A little comparison between bits from the opening:

P&V..

One of them, approximately forty years old, dressed in a grey summer suit, was short, dark-haired, plump, bald, and carried his respectable fedora hat in his hand. His neatly shaven face was adorned with black horn-rimmed glasses of a supernatural size.

And Glenny..

The first of them--aged about forty, dressed in a grayish summer suit-- was short, dark haired, well fed and bald. He carried his decorous hat by the brim as though it were a cake, and his neatly shaven face was embelllished by black, horn-rimmed spectacles of preternatural dimensions.

Glenny's text is playful and vibrant, two of the most important qualities of Bulgakov's writing, and that excerpt is a good example of what you'll find throughout his translation (for anyone interested).

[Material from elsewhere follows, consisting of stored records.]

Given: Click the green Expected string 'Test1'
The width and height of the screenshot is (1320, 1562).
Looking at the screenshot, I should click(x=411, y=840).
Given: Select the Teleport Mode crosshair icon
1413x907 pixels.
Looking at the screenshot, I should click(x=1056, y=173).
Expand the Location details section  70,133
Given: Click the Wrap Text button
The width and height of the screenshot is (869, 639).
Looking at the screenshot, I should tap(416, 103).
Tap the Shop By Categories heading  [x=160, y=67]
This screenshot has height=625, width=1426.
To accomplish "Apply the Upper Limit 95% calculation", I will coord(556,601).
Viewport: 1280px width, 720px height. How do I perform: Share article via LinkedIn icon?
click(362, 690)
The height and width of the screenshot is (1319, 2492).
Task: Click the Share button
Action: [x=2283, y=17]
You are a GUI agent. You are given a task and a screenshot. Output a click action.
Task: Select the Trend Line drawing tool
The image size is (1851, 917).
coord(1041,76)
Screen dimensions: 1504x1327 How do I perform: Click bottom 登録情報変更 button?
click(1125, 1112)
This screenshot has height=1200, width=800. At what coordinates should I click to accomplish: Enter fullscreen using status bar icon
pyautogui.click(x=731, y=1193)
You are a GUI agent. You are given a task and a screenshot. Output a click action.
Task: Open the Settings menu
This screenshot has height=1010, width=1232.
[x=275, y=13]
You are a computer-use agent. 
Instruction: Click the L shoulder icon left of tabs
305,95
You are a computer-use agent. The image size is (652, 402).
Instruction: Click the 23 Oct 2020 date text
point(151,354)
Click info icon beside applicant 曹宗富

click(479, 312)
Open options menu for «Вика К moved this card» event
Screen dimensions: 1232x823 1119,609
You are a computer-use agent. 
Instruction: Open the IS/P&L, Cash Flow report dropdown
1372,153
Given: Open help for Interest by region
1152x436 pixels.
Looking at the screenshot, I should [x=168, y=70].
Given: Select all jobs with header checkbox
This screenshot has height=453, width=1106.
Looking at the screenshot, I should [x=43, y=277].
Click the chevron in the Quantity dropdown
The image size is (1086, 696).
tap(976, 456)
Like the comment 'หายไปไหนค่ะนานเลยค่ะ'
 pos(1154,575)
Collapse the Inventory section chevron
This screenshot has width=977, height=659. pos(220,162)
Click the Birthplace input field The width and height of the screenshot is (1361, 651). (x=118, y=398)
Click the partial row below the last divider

But not only is the text more fluid and fun (imo), the difference captures something important. The "well fed" and "cake" imagery was deliberate class commentary on Bulgakov's part. Anyhoo, just my 2p. It's a great book in any translation.
I can see how "well fed" and "plump" may be translated differently, but "hat by the brim as though it were a cake" seems very different from the other translation. Did the Glenny's translation take more liberty, in this example, with the translation, or did the P&V just translate it poorly?

This was my first read of M&M, and I thought it was OK. I found some parts to be very enjoyable, but other parts just dragged. I read the P&V translation.